BEGIN Data extract
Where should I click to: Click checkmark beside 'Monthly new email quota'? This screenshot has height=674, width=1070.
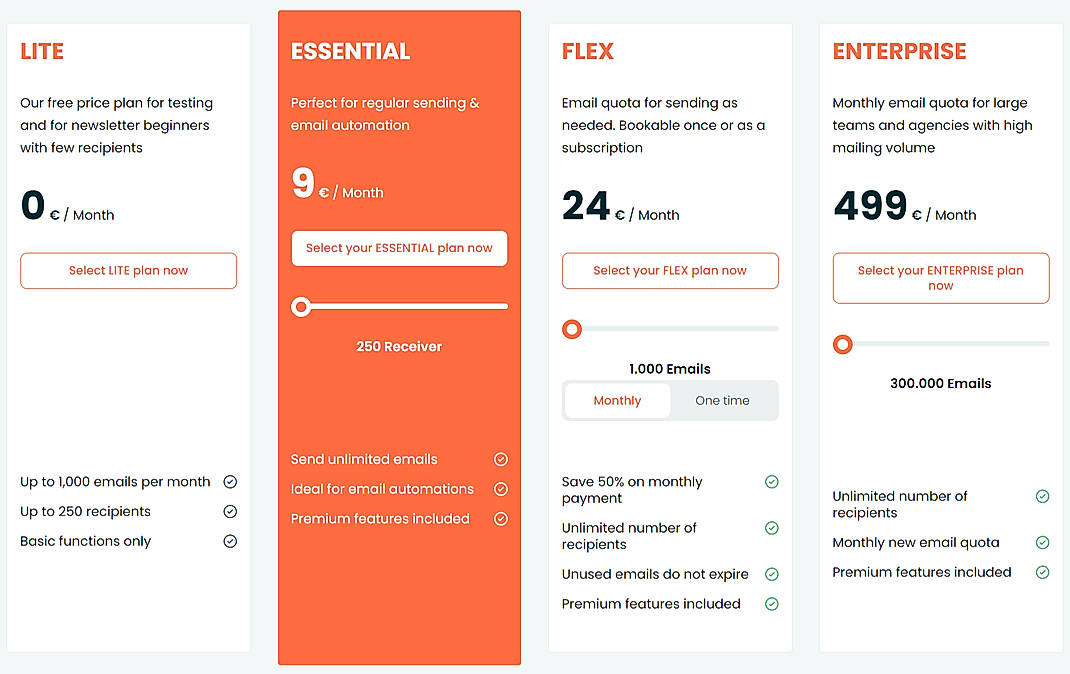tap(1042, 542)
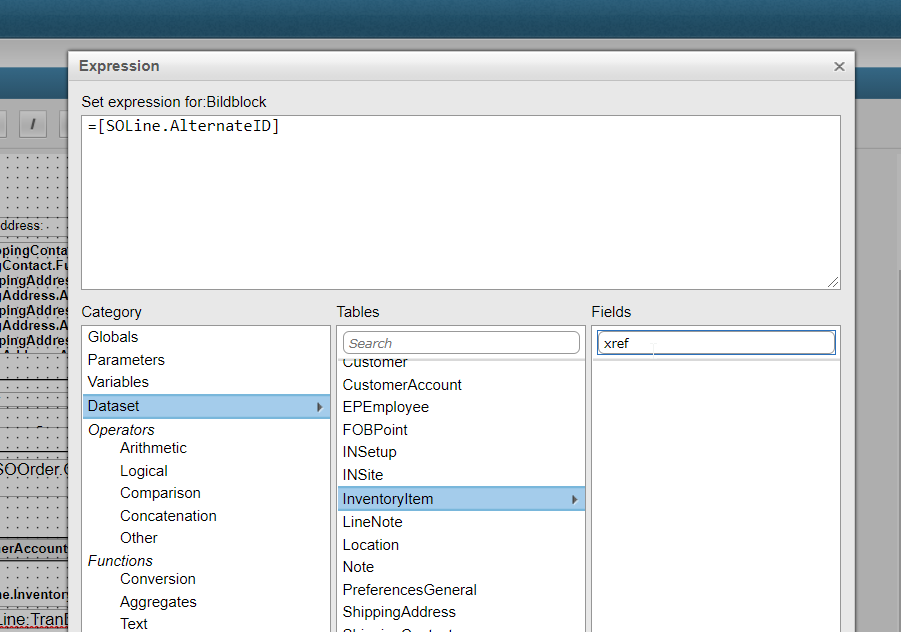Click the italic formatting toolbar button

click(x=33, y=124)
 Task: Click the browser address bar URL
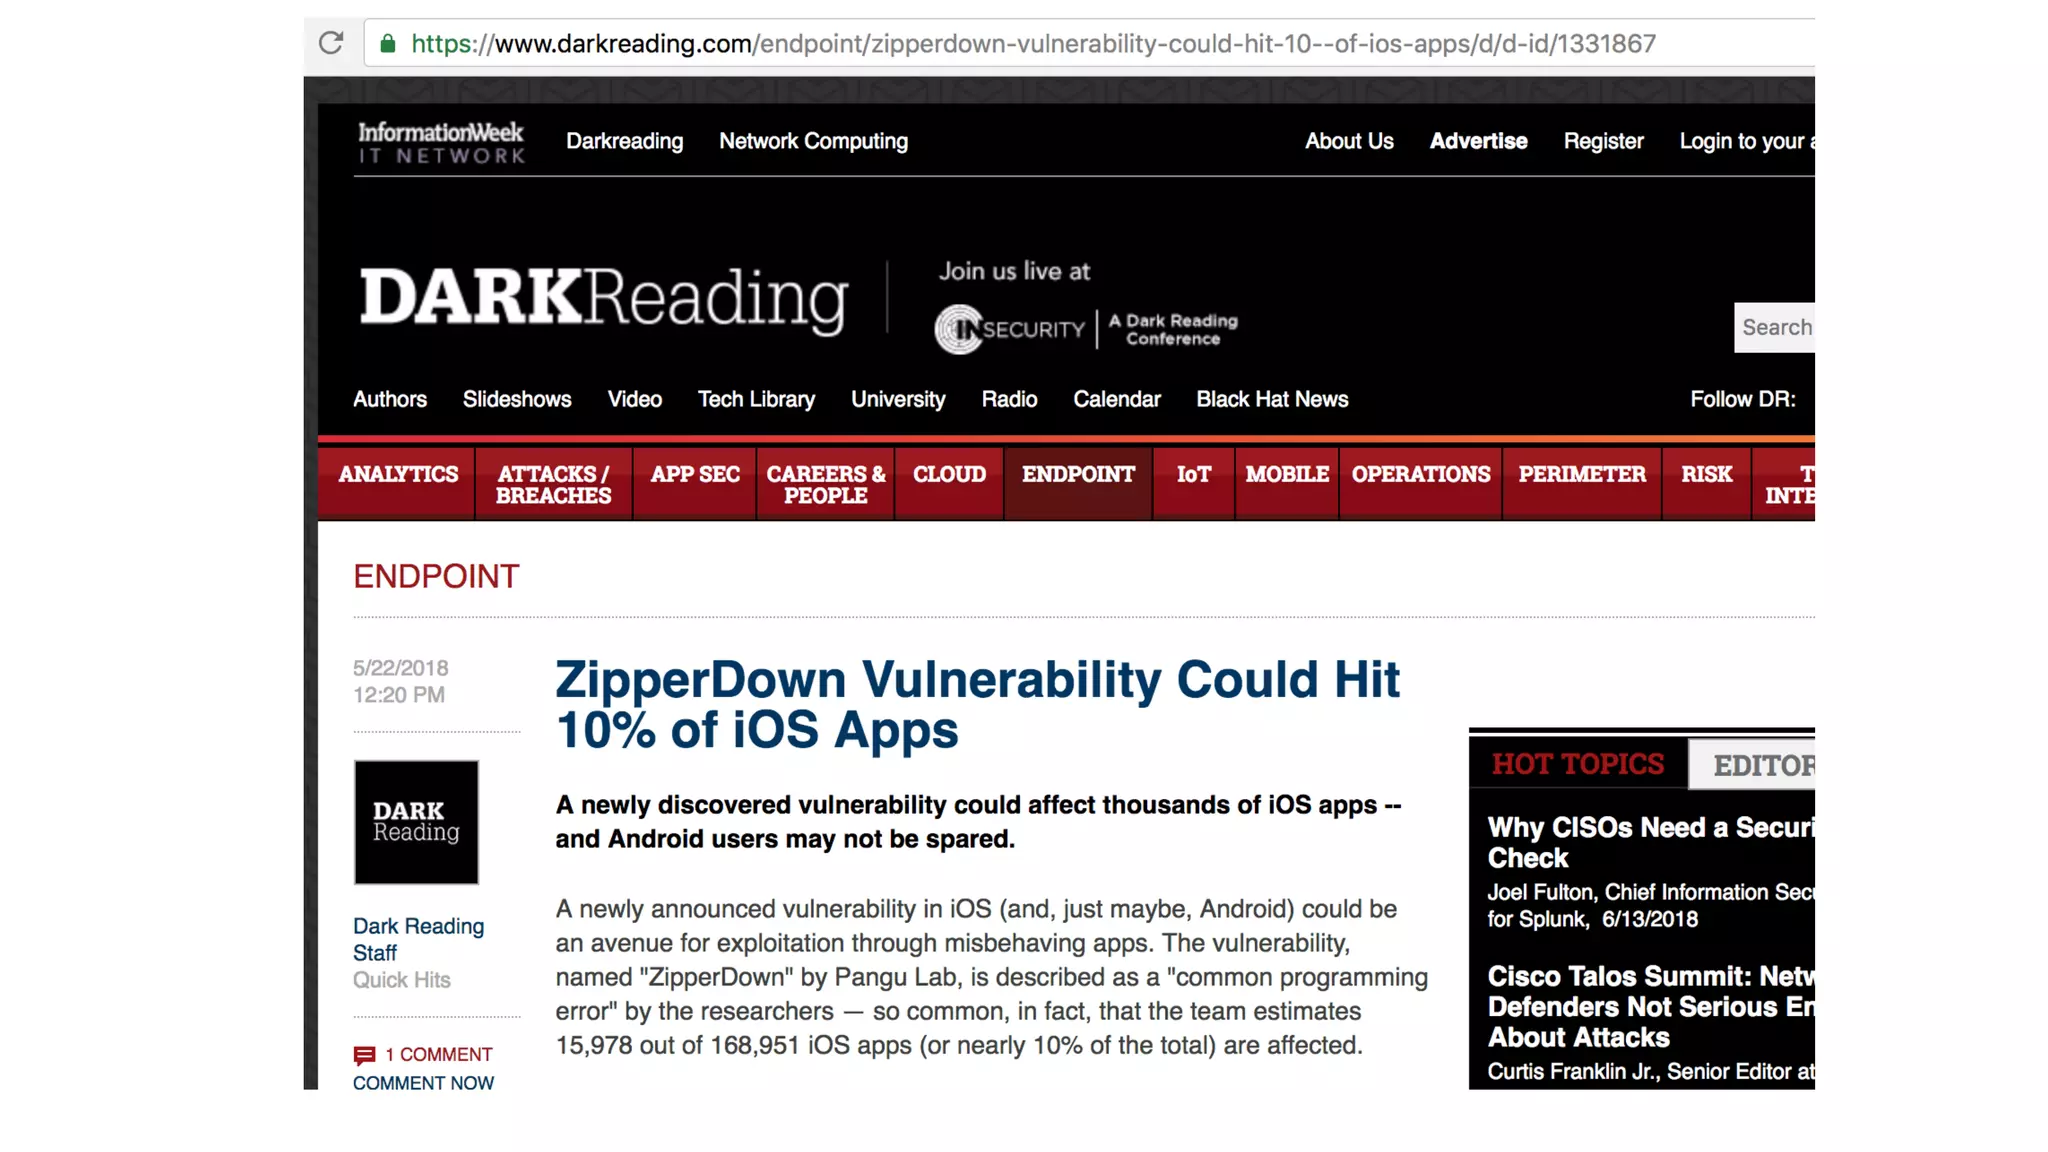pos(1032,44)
END Data extract
BEGIN Data extract
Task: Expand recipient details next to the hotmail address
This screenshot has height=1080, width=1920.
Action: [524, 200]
END Data extract
Written request: Copy out again, in order, the rows from the line with "Where should I" up to and including the line with "pos(1032,44)", leaving the pictures out.

Response below:
Where should I click to: Click checkmark beside 'Monthly new email quota'? This screenshot has height=674, width=1070.
tap(1042, 542)
Click the italic formatting toolbar button

click(x=33, y=124)
 Task: Click the browser address bar URL
pos(1032,44)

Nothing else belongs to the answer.